Wiki

Goal

This is documentation for MixModel, a finite, parametric mixture model with \(K\) components.

This document only addresses allocation, which means we will only describe notations and update equations that pertain to assigning data items to clusters/components. Anything to do with the likelihood funciton is covered in the appropriate obsmodel documentation.

Notation

Parameters

Let vector \(w\) denote the probability of selecting each of the \(K\) components.

\begin{equation*} w = [w_1 ~ w_2 ~ \ldots w_K ] \end{equation*}

This vector satisfies two constraints:

each entry is positive: \(w_k > 0\)
the vector sums to one: \(\sum_{k=1}^K w_k = 1\).

Prior parameters

When enabled, we place a symmetric Dirichlet prior on \(w\), with parameter \(\alpha_0\).

\begin{equation*} p( w \mid \alpha_0) = \mbox{Dirichlet}( \alpha_0, \alpha_0, \ldots \alpha_0) \end{equation*}

Here, \(\alpha_0\) is a positive scalar: \(\alpha_0 > 0\).

Local parameters: discrete assignments

We let \(z_n\) denote the assignment of data item \(n\) to one of the \(K\) clusters.

Here, we'll use one-hot notation, in which \(z_n\) is a binary vector of length \(K\).

\begin{equation*} z_n = [ z_{n1} z_{n2} \ldots z_{nK} ] \end{equation*}

This vector is constrained so only one entry of \(z_n\) is one, and the rest are zeros.

Example

Suppose there are 5 clusters. We assign item 1 to cluster 3, and item 2 to cluster 4.

Then we have

\begin{align*} z_1 = [0 0 1 0 0] \\ z_2 = [0 0 0 1 0] \end{align*}

Local posterior

The goal of learning is to estimate the posterior \(p(z_n \mid x_n, w, \phi)\), where \(\phi\) are generic parameters for the likelihood function (aka obsmodel). Because this distribution must discrete over \(K\) choices, we'll parameterize it with a \(K\)-length vector \(r_n\).

\begin{equation*} p( z_n \mid x_n, w, \phi) = \mbox{Discrete}( z_n \mid r_{n1}, r_{n2}, \ldots r_{nK} ) \end{equation*}

We know that the vector \(r_n\) must obey two constraints

each entry is positive: \(r_{nk} > 0\)
sums-to-one: :math:`sum_{k=1}^K r_{nk} =1 `

We can intuitively interpret \(r_nk\) as the responsibility that cluster \(k\) has for item \(n\) under the posterior. Here, we think of responsiblity in a "fractional" sense, where there is one whole unit divided up among all \(K\) components. When item \(n\) is explained entirely by one component \(k\), then \(r_{nk} \approx 1\) and \(r_{n\ell} \approx 0\) for \(\ell \neq k\).

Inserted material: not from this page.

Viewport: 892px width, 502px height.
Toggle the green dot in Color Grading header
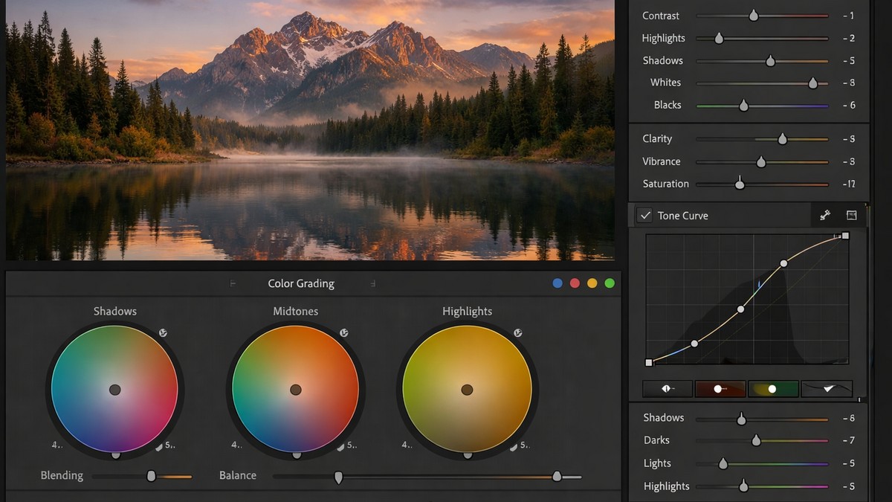[610, 283]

Local posterior updates (E-step)

We assume we have a current estimated \(w\) and a precomputed log-likelihood matrix \(L\) of size \(N \times K\). The matrix \(L\) has a row for every data item \(n\) and a column for every component \(k\).

\begin{equation*} L_{nk} = \log p( x_n \mid z_{nk}=1, \phi) \end{equation*}

Given both \(w\) and \(L\), we can update \(r_{nk}\) in two easy steps.

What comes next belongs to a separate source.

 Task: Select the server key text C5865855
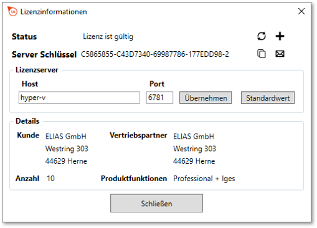155,54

First, we compute the unnormalized log posterior (which is accurate up to an additive constant).

\(\begin{align} \log \tilde{r}_{nk} &= \log p( z_{nk} = 1 \mid x_n, w, \phi) \\ &= \log p( z_{nk}=1 \mid w) + \log p( x_n \mid z_{nk}=1, \phi) + \mbox{const} \\ &= \log w_k + \log p( x_n \mid z_{nk}=1, \phi) \end{align}\)

Second, we exponentiate and normalize

\(\begin{align} r_{nk} = \frac{ \exp[ \log \tilde{r}_{nk} ] }{\sum_{\ell=1}^K \exp[ \log \tilde{r}_{n\ell} ] } \end{align}\)

Note that in implementations we must be careful to avoid underflow when exponentiating, in case log probabilities are all very small.

Global parameter updates (M-step)

Given local responsibility parameters \(r\), we compute new estimates of global weights \(w\). Our update must maximize the expected complete-data log-likelihood.

\(\begin{align} w &\gets \mbox{argmax}_w \mbox{E}_{p(z_n \mid r_n)} \Big[ \log p(z \mid w) + \log p( x \mid z, \phi) \Big] & \mbox{subject to}~ w_k > 0, \sum_{k=1}^K w_k = 1 \end{align}\)

We can simplify the objective as follows

\(\begin{align} &= \mbox{argmax}_w \mbox{E}_{p(z_n \mid r_n)} \Big[ \log p(z \mid w) \Big] \\ &= \mbox{argmax}_w \sum_{k=1}^K \sum_{n=1}^N \mbox{E}[z_{nk}] \log w_k \\ &= \mbox{argmax}_w \sum_{k=1}^K \Big( \sum_{n=1}^N r_{nk} \Big) \log w_k \end{align}\)

Define a new sufficient statistic \(N_k\): \(N_k = \sum_{n=1}^N r_{nk}\).

Here, \(N_k\) can be interpreted as the effective number of items assigned to cluster \(k\).

Now, we have the following optimization problem

\(\begin{align} &~ \mbox{argmax}_w \sum_{k=1}^K N_k \log w_k \\ & \mbox{subject to}~ w_k > 0, \sum_{k=1}^K w_k = 1 \end{align}\)

which using Lagrange multipliers, has a simple solution

\begin{equation*} w = [ \frac{N_1}{N} ~ \frac{N_2}{N}, ~ \ldots \frac{N_K}{N} ] \end{equation*}